**READING PASSAGE**

For the pulse experiment, the p-value received was 0.427. Far larger than 0.05, the 0.427 value showed that the temperatures recorded from the spree product matches or is close to that of the gold standard. On the other hand, the p-value derived from the temperature experiment was 7.02E^-22, virtually 0. This value shows in fact that the temperatures recorded from the spree headband and the gold standard are statistically different. No matter how much the gold standard values differed, the headband generally returned a temperature of 95 degrees Fahrenheit. Merely looking at the data supports this notion that the two experiments were different. The T-tests show that the Spree device had similar heart rate readings to the gold standard, but failed to deliver similar temperature readings.

## Design Flaws and Recommendations

While the pulse readings of the Spree may have been statistically similar to the gold standard, the temperature reading were significantly different. According to standard statistical tests, if the Spree device measured up to the gold standard, then the p-value would be great than p>.05, indicating that there 5% or higher chance the Spree measures up to the gold standard.

**GIVEN INFORMATION**
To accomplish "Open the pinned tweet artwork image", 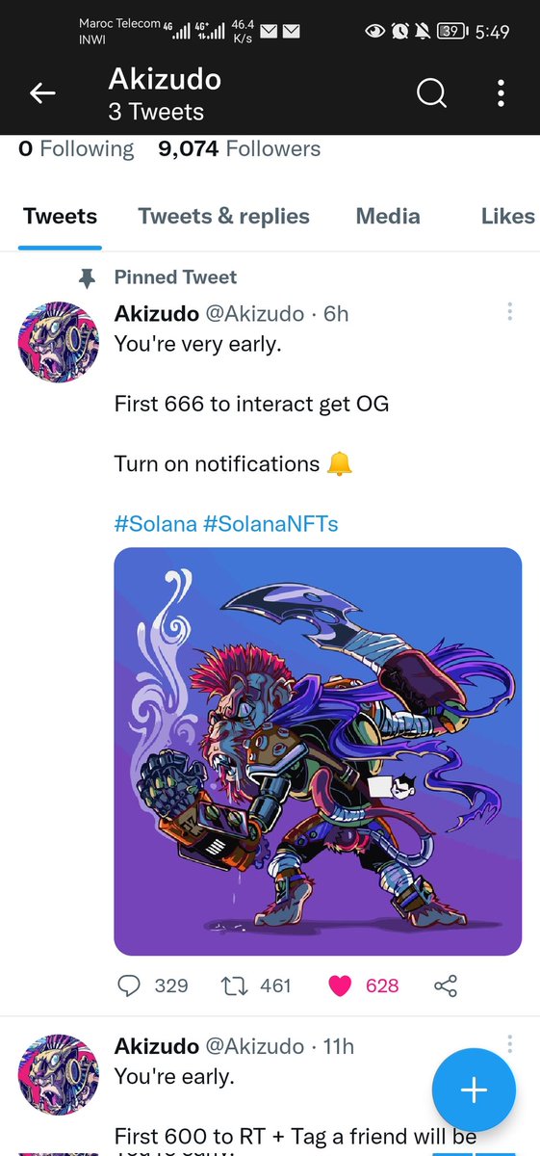I will pyautogui.click(x=318, y=751).
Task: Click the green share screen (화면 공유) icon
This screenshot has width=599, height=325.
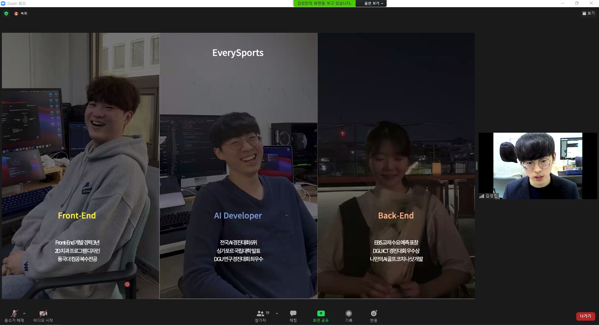Action: [x=321, y=313]
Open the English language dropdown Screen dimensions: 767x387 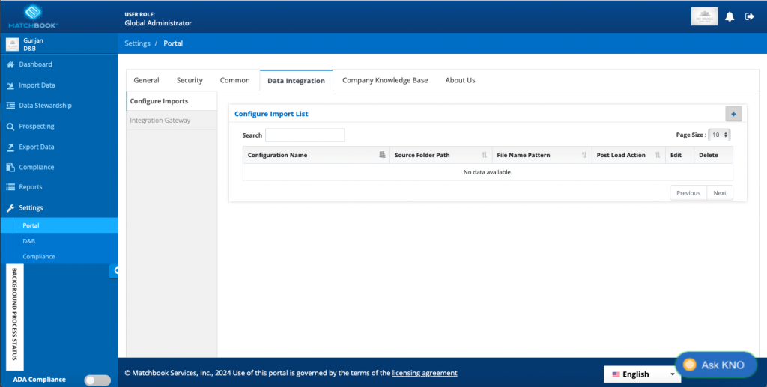point(642,374)
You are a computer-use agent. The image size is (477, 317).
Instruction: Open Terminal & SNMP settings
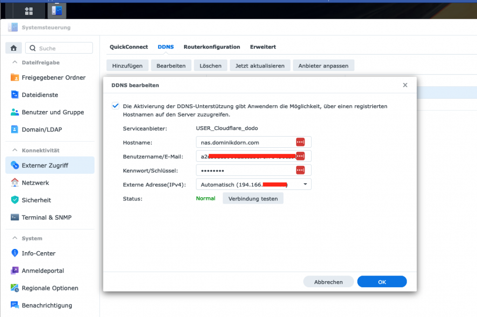click(46, 218)
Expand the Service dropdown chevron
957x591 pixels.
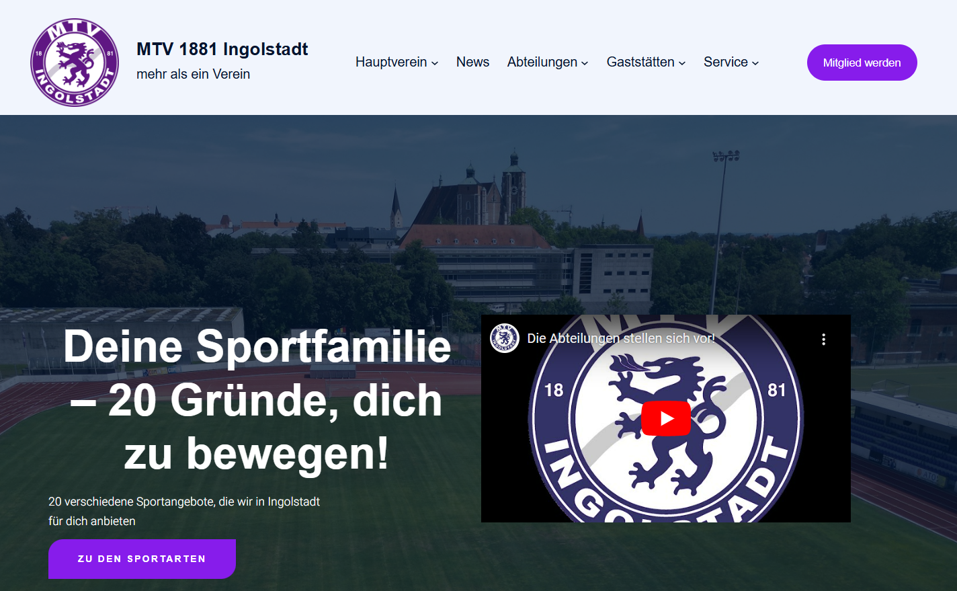click(x=755, y=63)
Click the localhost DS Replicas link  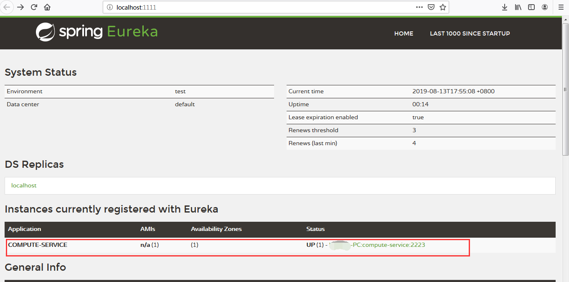(x=24, y=185)
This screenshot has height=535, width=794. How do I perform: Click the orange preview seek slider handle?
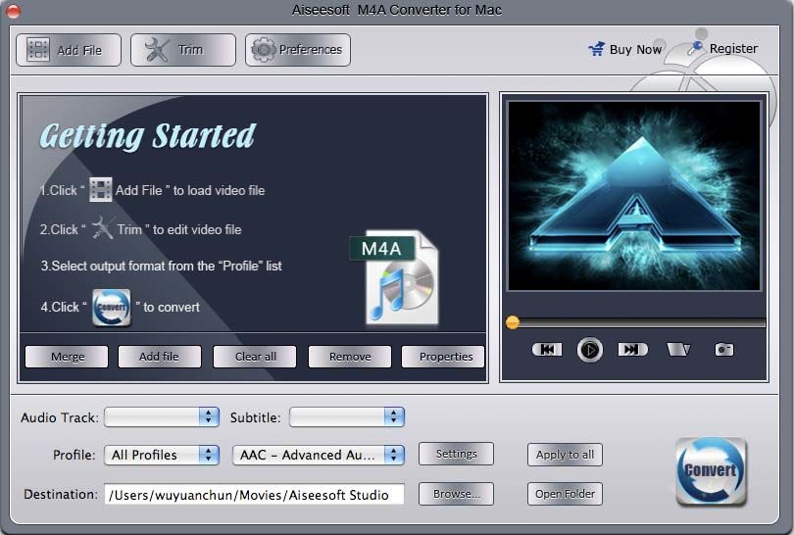tap(513, 322)
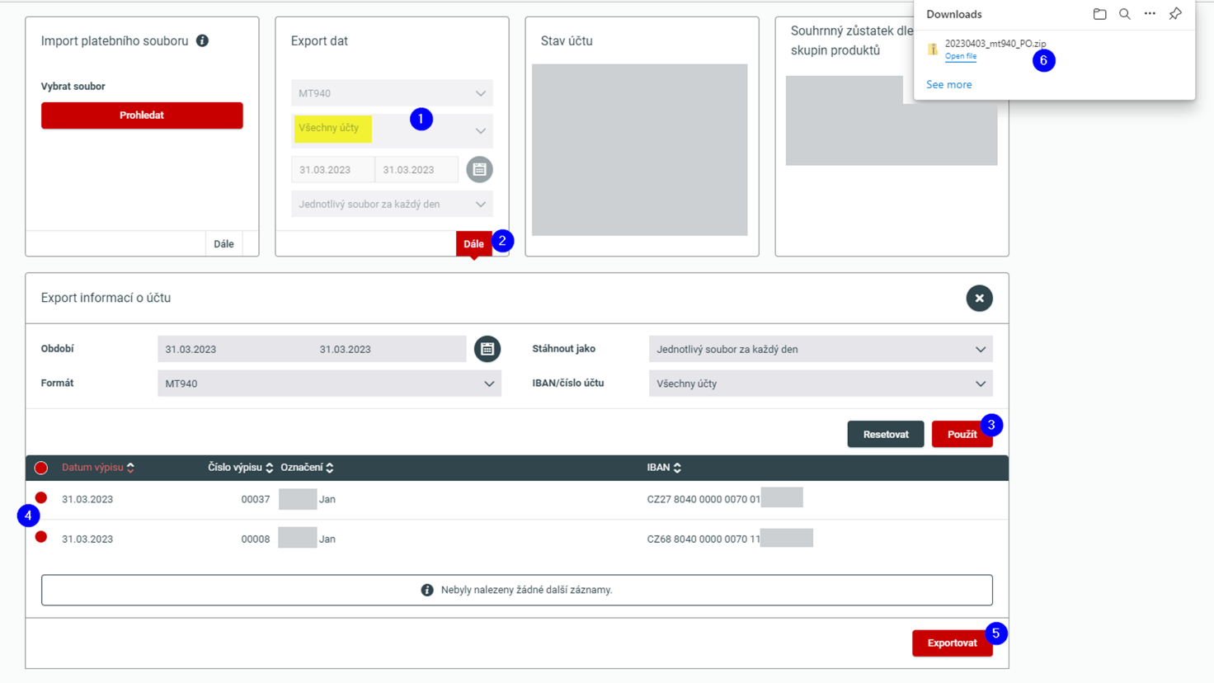1214x683 pixels.
Task: Click Dále under Import platebního souboru
Action: [x=224, y=244]
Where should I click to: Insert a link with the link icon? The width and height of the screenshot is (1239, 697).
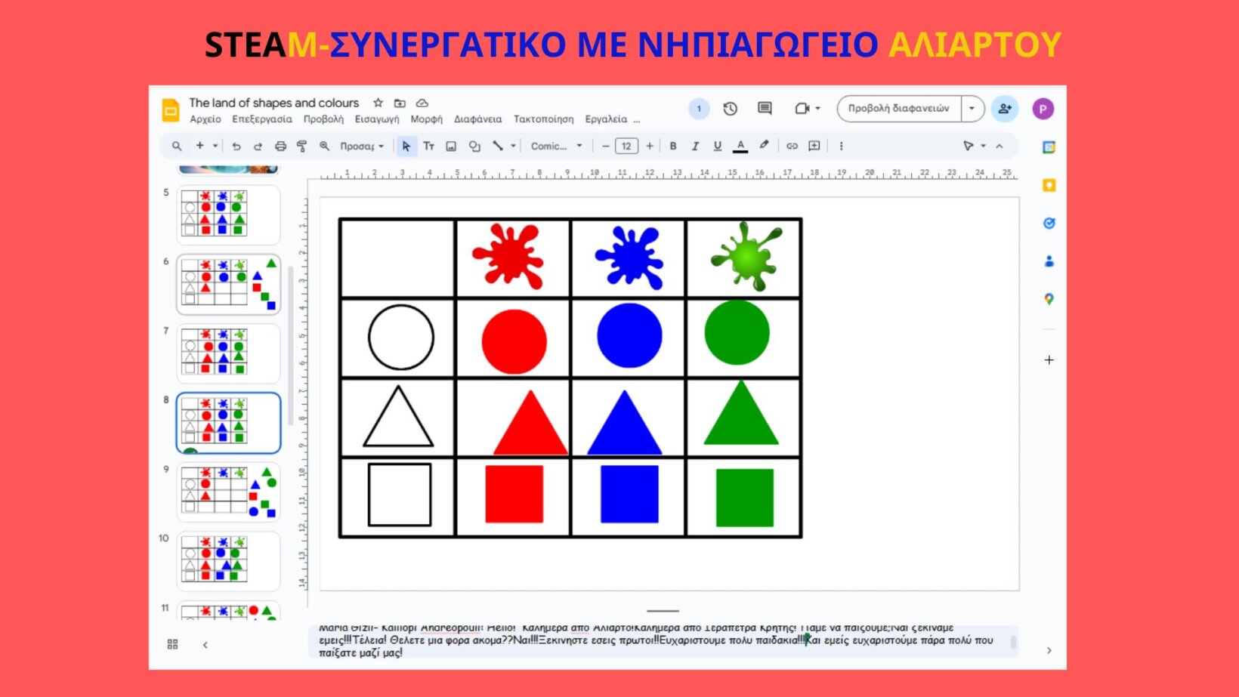pos(792,146)
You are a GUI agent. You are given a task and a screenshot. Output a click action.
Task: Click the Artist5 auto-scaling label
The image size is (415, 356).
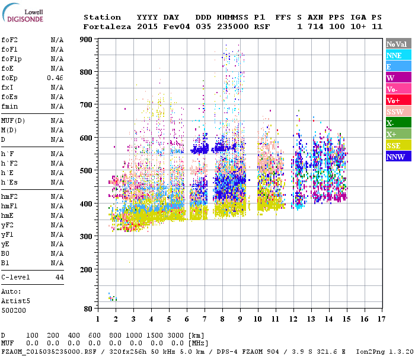pos(15,301)
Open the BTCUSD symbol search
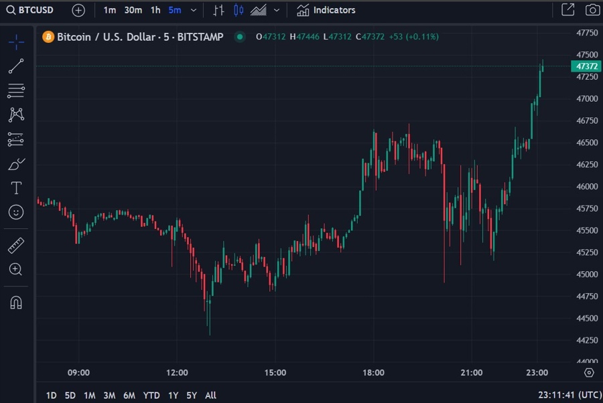 (31, 10)
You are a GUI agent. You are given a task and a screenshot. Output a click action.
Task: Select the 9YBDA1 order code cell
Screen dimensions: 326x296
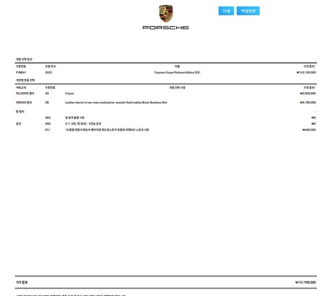click(21, 73)
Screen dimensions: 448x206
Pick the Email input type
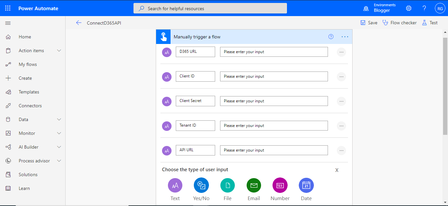coord(254,185)
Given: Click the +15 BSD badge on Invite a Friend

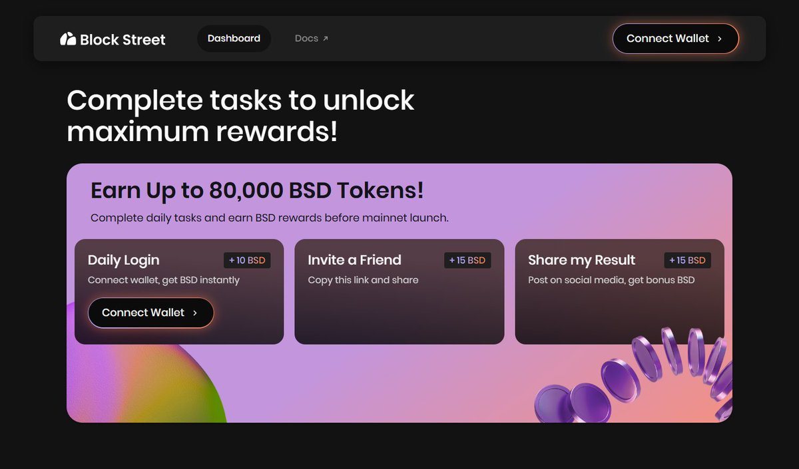Looking at the screenshot, I should tap(467, 260).
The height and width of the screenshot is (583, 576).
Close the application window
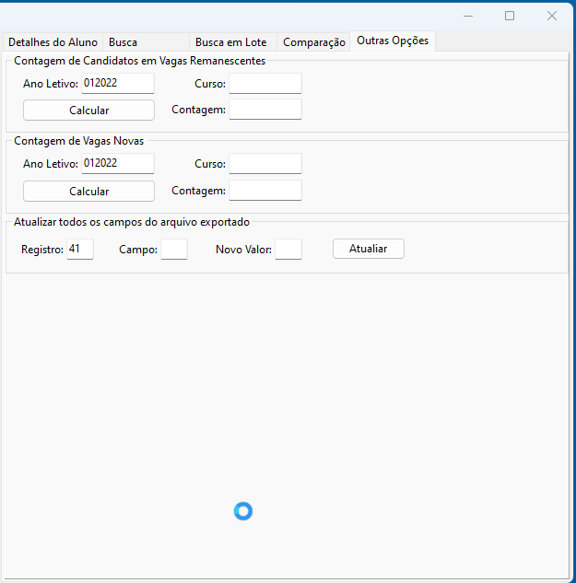point(551,16)
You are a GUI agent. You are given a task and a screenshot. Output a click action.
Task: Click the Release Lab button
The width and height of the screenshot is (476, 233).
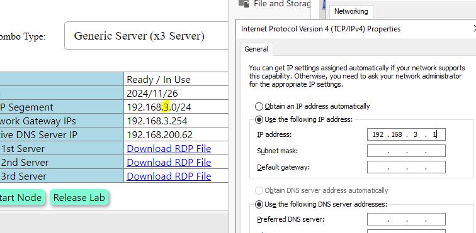coord(79,198)
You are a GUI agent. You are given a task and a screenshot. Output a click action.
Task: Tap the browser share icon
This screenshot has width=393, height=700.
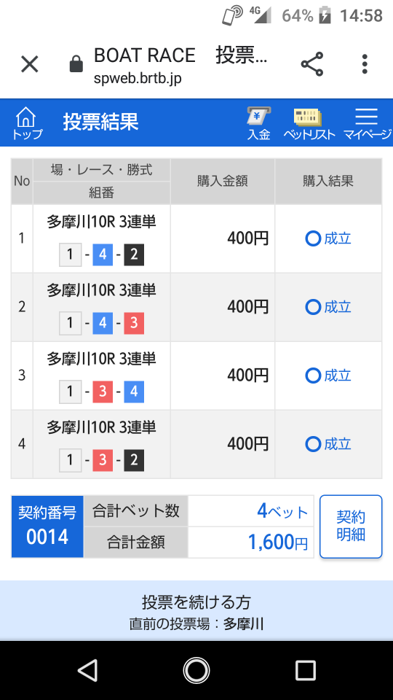pos(312,64)
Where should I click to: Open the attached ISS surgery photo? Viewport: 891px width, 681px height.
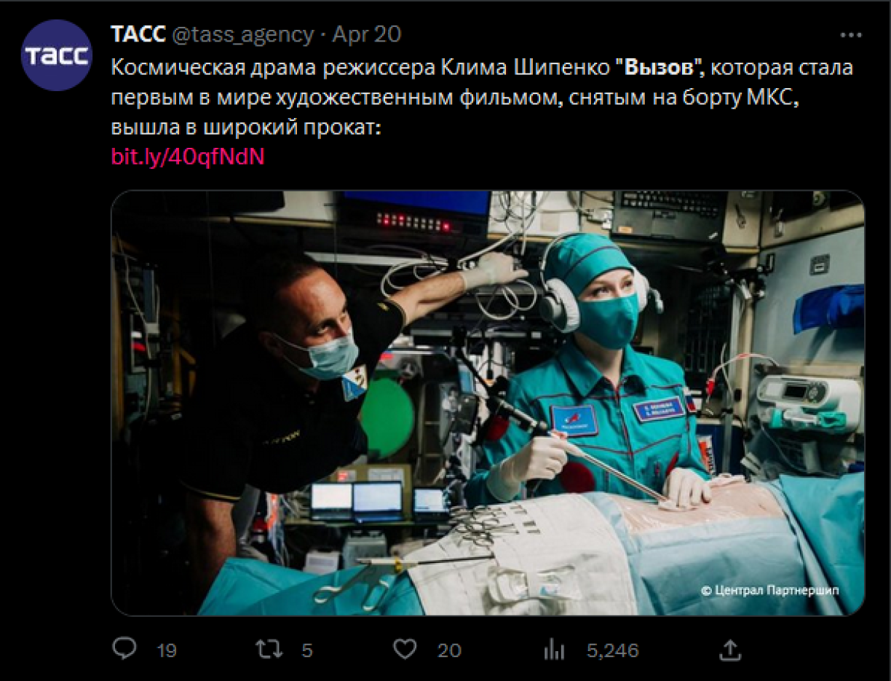pyautogui.click(x=488, y=403)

**WHAT IS BEING ASKED**
Please carry on the passage about testing the Spree headband against the gold standard, picking up right after its last sentence. The items have nothing to do with what comes next.

**RESULT OF THE TASK**
Temperature showed the most significant difference from the gold standard with a p-value of p<.05, which indicates that there 95% or higher chance that temperature measurements of the Spree device were different from the gold standard. The statistical test of the pulse yielded a p-value of p<.427, which is within the accepted statistical range for this circumstance; however, that still means there is a 57.3% chance the two data sets are different. Therefore, the Spree could still be improved to have more similar readings to the gold standard.

Thus, the Spree is flawed in its function to measure temperature and its ability to measure pulse could be improved. One recommendation would be to design the Spree to be more sensitive to measuring pulse and temperature with more sophisticated probes. Another recommendation would be to make it more aesthetically appealing so that users would be attracted to its function as a wearable.

## Experimental Design of Own Device

To test the effectiveness of regenerated vertebral disc, our experimental design will measure the compressibility and malleability of the disc as well as the hydration levels of the vertebral patients over time. In order for a disc to be healthy, it must be able to handle the shock and stresses of the physical body and must be able to maintain its suppleness. Thus, these two factors are the main determinants in a healthy disc.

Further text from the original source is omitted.